◆ TRY IT: Each record must reappear in the answer exactly as it is written.

◆ DATASET:
○ ○ ○ ○ ○

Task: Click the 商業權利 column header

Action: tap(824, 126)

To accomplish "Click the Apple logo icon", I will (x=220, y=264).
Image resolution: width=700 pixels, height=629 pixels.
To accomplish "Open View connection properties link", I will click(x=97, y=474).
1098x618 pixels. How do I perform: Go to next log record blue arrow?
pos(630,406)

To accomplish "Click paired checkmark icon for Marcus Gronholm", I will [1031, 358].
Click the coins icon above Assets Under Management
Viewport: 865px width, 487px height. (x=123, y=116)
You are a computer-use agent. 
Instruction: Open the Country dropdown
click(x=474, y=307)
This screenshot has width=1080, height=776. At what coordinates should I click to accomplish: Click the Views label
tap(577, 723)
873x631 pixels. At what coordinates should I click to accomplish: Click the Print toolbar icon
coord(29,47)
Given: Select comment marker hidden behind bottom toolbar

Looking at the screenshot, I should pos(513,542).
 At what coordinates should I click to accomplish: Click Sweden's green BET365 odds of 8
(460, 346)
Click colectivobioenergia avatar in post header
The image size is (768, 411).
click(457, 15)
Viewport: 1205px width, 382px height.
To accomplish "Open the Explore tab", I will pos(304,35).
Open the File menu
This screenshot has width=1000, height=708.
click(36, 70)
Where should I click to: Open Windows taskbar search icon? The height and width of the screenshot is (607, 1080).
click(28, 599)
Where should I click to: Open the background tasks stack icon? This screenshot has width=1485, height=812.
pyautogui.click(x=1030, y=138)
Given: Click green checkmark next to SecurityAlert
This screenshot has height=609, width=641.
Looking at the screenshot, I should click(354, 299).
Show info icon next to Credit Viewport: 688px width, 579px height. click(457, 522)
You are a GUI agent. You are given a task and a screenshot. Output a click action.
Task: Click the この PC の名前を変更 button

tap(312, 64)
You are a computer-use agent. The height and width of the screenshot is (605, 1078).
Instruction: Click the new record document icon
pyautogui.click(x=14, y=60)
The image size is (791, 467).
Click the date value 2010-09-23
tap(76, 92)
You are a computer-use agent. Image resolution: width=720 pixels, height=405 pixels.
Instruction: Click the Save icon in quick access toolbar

○ ○ ○ ○ ○

◆ WRITTEN ANSWER:
Task: Click the 商業權利 column header

Action: tap(824, 126)

To accomplish "Click the Apple logo icon", I will (x=220, y=264).
Image resolution: width=700 pixels, height=629 pixels.
To accomplish "Open View connection properties link", I will click(x=97, y=474).
1098x618 pixels. How do I perform: Go to next log record blue arrow?
pos(630,406)

To accomplish "Click paired checkmark icon for Marcus Gronholm", I will [1031, 358].
Click the coins icon above Assets Under Management
Viewport: 865px width, 487px height. (x=123, y=116)
You are a computer-use agent. 
Instruction: Open the Country dropdown
click(x=474, y=307)
This screenshot has width=1080, height=776. At what coordinates should I click to accomplish: Click the Views label
tap(577, 723)
873x631 pixels. At what coordinates should I click to accomplish: Click the Print toolbar icon
coord(29,47)
Given: Select comment marker hidden behind bottom toolbar

Looking at the screenshot, I should pos(513,542).
 At what coordinates should I click to accomplish: Click Sweden's green BET365 odds of 8
(460, 346)
Click colectivobioenergia avatar in post header
The image size is (768, 411).
click(457, 15)
Viewport: 1205px width, 382px height.
To accomplish "Open the Explore tab", I will pos(304,35).
Open the File menu
This screenshot has width=1000, height=708.
click(36, 70)
Where should I click to: Open Windows taskbar search icon? The height and width of the screenshot is (607, 1080).
click(28, 599)
Where should I click to: Open the background tasks stack icon? This screenshot has width=1485, height=812.
pyautogui.click(x=1030, y=138)
Given: Click green checkmark next to SecurityAlert
This screenshot has height=609, width=641.
Looking at the screenshot, I should click(354, 299).
Show info icon next to Credit Viewport: 688px width, 579px height. click(457, 522)
You are a GUI agent. You are given a task and a screenshot. Output a click action.
Task: Click the この PC の名前を変更 button

tap(312, 64)
You are a computer-use agent. The height and width of the screenshot is (605, 1078).
Instruction: Click the new record document icon
pyautogui.click(x=14, y=60)
The image size is (791, 467).
Click the date value 2010-09-23
tap(76, 92)
You are a computer-use agent. Image resolution: width=720 pixels, height=405 pixels.
Instruction: Click the Save icon in quick access toolbar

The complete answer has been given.